What you need to do: Please return the lines below verbatim, beginning at the one that has "Open the 目录" and stopping after the one that has "You are a computer-use agent. Image", and add no other lines.

--- Given records Enclosed Below ---

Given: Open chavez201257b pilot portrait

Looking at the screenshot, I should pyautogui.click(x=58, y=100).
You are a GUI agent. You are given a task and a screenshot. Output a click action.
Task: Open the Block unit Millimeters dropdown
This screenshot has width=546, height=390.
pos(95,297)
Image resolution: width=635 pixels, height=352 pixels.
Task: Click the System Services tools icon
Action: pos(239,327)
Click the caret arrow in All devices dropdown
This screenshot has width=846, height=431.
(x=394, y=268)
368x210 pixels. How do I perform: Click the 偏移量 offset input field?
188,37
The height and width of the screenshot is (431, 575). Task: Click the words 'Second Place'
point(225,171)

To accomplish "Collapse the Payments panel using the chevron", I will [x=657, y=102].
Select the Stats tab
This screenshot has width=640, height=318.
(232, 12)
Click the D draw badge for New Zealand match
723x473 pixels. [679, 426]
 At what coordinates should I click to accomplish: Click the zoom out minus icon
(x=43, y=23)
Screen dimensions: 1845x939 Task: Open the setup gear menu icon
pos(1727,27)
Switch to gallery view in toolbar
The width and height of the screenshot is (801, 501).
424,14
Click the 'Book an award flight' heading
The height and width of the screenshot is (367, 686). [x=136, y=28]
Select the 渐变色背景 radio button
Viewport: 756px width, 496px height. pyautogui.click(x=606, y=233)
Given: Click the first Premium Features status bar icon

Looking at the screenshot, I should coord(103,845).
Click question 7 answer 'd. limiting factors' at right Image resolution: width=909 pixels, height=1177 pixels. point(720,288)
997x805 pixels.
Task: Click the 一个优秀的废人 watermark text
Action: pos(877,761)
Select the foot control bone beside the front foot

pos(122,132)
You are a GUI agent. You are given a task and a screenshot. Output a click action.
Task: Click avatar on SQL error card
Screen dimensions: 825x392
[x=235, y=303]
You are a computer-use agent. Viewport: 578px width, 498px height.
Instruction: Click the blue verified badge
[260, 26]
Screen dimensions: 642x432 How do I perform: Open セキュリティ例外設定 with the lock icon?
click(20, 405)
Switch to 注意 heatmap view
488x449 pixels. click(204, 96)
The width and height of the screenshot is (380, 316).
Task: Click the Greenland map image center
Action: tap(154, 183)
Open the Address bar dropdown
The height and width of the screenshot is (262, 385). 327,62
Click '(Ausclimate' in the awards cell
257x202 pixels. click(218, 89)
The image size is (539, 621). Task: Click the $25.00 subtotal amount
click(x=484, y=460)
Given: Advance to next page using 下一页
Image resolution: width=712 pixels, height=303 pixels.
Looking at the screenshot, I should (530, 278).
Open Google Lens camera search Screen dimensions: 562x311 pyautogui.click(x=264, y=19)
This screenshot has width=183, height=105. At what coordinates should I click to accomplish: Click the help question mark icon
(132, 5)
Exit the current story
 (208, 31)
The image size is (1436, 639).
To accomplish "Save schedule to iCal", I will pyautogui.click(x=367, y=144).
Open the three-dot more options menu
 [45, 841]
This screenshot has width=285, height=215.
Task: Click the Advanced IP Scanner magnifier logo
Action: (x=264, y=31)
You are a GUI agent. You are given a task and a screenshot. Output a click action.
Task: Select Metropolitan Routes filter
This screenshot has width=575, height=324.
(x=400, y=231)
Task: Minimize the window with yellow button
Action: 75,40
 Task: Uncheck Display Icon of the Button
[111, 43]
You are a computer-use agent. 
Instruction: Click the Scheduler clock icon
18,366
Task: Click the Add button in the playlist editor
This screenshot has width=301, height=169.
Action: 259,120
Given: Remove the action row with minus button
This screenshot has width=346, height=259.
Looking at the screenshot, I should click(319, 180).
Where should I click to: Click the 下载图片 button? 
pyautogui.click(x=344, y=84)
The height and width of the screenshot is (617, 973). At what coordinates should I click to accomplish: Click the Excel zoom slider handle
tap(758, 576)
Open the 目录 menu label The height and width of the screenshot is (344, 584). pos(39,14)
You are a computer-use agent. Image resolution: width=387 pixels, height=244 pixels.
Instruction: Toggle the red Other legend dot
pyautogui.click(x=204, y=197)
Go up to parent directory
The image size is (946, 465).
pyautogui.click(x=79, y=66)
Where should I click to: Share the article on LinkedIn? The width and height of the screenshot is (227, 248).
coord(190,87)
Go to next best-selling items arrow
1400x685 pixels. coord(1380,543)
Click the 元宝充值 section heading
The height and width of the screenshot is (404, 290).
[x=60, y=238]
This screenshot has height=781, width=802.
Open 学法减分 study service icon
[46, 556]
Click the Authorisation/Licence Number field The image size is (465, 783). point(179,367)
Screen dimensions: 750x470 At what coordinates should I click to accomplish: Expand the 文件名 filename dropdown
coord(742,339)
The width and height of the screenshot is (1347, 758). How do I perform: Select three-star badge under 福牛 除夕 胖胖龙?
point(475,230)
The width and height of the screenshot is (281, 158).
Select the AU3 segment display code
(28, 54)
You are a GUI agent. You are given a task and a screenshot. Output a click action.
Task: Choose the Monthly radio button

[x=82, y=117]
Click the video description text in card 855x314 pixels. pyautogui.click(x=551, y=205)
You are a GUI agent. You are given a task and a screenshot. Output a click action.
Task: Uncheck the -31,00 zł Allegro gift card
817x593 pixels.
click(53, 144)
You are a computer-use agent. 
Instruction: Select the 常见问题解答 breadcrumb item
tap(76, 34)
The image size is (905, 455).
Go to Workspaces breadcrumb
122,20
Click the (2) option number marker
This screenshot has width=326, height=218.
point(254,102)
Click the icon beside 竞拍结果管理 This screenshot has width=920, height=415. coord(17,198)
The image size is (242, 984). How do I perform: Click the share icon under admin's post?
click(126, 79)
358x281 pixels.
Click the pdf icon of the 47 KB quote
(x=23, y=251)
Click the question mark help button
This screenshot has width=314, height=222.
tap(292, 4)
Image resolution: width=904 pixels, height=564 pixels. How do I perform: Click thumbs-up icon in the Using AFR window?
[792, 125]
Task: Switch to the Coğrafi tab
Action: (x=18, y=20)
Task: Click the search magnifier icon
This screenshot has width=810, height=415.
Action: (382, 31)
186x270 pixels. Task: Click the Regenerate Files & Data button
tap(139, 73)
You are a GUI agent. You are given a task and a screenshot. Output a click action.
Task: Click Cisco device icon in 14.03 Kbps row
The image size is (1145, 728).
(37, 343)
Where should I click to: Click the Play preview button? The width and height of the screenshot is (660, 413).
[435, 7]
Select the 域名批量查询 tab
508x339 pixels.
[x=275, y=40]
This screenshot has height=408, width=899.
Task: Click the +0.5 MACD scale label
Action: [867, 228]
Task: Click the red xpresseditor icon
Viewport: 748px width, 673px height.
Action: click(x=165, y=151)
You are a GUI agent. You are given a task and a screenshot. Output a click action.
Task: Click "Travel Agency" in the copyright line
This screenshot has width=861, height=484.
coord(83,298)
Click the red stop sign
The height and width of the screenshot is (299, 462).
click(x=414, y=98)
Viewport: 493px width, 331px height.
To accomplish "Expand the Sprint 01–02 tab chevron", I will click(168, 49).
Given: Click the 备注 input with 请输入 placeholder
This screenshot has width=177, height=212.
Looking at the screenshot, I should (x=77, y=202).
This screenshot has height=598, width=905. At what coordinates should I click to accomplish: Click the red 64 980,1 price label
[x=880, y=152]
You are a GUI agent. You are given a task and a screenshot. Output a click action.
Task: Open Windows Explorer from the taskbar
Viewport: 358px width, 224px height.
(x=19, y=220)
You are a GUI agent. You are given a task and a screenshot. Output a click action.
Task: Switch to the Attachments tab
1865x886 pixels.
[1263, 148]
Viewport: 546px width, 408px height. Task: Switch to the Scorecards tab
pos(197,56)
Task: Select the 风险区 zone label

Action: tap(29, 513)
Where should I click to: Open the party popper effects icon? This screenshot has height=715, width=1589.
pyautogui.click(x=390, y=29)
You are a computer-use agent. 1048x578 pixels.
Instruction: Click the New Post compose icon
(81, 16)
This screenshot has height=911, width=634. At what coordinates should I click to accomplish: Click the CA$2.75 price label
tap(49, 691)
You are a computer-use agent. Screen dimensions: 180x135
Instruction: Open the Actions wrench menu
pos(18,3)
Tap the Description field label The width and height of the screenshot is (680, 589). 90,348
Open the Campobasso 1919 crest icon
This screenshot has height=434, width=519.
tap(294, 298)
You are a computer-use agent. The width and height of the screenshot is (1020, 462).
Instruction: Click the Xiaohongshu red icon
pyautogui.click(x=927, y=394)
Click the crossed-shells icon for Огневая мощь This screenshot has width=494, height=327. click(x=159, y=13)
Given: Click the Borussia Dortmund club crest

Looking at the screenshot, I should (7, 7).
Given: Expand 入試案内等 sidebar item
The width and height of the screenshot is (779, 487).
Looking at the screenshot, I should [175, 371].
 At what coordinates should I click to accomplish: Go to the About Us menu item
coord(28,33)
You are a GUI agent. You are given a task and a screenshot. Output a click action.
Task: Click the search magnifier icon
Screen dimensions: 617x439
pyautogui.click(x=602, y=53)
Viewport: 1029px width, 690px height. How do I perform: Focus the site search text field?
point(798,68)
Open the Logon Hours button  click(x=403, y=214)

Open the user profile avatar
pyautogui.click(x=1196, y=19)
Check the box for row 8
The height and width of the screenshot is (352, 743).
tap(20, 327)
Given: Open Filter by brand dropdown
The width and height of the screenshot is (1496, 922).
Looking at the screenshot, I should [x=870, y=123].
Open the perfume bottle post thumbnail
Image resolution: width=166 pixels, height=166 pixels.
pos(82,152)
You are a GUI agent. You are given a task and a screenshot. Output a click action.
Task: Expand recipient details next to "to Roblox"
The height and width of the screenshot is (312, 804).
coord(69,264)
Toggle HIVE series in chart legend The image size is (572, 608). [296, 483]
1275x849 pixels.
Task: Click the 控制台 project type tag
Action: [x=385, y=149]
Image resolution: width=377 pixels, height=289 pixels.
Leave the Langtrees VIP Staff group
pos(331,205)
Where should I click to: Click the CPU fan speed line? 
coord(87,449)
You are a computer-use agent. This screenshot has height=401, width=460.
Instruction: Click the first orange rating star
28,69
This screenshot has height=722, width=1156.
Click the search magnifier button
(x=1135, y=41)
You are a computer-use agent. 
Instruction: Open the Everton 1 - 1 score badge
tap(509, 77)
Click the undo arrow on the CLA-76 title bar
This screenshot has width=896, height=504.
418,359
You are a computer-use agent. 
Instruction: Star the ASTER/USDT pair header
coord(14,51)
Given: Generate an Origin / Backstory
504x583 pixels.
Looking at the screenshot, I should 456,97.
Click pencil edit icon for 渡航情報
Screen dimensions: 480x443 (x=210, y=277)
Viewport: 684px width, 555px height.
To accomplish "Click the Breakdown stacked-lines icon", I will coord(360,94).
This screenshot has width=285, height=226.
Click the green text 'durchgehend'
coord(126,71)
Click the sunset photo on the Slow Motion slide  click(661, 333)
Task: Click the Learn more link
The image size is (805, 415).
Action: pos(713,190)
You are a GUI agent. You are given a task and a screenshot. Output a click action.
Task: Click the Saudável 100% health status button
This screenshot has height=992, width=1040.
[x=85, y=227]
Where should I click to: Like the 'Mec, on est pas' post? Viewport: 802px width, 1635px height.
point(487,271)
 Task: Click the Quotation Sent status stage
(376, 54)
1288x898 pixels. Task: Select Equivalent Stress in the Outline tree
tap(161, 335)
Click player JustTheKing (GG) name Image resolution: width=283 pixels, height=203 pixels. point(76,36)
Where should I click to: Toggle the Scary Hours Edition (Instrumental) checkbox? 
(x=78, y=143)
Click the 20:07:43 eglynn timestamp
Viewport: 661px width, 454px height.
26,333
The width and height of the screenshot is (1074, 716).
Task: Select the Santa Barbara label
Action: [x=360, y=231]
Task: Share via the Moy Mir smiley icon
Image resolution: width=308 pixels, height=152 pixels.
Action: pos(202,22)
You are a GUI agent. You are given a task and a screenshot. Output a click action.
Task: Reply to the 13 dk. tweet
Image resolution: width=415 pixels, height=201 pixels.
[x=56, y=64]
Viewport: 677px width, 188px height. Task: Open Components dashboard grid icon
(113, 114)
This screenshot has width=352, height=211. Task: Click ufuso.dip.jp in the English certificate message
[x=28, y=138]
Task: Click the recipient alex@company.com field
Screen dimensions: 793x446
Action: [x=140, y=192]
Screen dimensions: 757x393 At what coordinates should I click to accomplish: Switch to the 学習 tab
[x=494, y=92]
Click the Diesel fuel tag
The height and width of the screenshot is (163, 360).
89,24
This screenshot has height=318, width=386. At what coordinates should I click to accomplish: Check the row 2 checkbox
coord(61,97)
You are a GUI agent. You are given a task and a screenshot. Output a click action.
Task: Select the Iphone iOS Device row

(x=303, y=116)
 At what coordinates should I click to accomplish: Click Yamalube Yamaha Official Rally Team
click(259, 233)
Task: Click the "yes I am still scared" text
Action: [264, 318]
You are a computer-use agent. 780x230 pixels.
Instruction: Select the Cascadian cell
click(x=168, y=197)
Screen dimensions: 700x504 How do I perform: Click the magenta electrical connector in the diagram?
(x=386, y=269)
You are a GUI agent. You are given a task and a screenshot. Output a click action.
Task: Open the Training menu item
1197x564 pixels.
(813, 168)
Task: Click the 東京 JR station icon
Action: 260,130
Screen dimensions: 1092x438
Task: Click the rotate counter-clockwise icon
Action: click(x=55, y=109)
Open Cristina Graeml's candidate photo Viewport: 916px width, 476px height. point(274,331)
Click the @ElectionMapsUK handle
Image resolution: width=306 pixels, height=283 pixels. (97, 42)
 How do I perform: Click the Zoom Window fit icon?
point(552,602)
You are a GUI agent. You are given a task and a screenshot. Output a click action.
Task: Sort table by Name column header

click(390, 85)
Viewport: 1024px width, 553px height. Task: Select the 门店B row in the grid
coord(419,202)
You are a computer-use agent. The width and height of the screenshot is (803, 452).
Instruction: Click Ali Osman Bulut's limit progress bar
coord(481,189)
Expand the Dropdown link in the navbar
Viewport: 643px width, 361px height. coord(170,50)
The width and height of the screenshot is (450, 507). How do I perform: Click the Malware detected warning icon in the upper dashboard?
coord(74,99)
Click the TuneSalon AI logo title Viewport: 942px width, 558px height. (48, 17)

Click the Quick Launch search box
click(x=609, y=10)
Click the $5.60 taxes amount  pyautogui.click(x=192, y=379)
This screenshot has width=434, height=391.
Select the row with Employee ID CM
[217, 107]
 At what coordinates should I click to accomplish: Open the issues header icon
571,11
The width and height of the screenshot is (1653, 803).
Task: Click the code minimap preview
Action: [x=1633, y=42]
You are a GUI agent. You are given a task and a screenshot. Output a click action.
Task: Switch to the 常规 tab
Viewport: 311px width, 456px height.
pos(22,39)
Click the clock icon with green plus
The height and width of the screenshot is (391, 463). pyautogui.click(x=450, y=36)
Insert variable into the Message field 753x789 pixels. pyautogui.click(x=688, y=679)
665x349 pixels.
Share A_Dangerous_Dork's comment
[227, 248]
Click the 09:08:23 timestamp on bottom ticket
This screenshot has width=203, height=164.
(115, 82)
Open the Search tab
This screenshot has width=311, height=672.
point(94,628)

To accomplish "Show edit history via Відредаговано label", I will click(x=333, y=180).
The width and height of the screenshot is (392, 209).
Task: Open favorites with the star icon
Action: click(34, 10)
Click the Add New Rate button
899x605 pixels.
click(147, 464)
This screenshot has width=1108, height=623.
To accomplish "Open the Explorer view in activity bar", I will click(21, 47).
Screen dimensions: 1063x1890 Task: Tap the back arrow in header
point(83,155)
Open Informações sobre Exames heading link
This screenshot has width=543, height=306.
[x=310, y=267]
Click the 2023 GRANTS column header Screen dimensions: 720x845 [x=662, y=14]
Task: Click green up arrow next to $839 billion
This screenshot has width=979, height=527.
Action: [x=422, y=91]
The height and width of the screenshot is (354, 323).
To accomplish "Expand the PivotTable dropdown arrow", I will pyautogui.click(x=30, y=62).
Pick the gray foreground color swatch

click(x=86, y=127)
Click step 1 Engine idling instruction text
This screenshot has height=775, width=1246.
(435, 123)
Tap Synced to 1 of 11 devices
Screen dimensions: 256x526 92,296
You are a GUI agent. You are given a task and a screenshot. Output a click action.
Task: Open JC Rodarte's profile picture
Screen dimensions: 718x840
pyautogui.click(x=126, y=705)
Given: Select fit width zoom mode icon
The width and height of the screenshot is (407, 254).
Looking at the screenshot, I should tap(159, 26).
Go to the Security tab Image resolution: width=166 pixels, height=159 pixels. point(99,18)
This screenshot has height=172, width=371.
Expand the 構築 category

--- End of Enclosed Given records ---

Solution for this exercise:
Open the 目录 menu label The height and width of the screenshot is (344, 584). pos(39,14)
You are a computer-use agent. Image resolution: width=387 pixels, height=244 pixels.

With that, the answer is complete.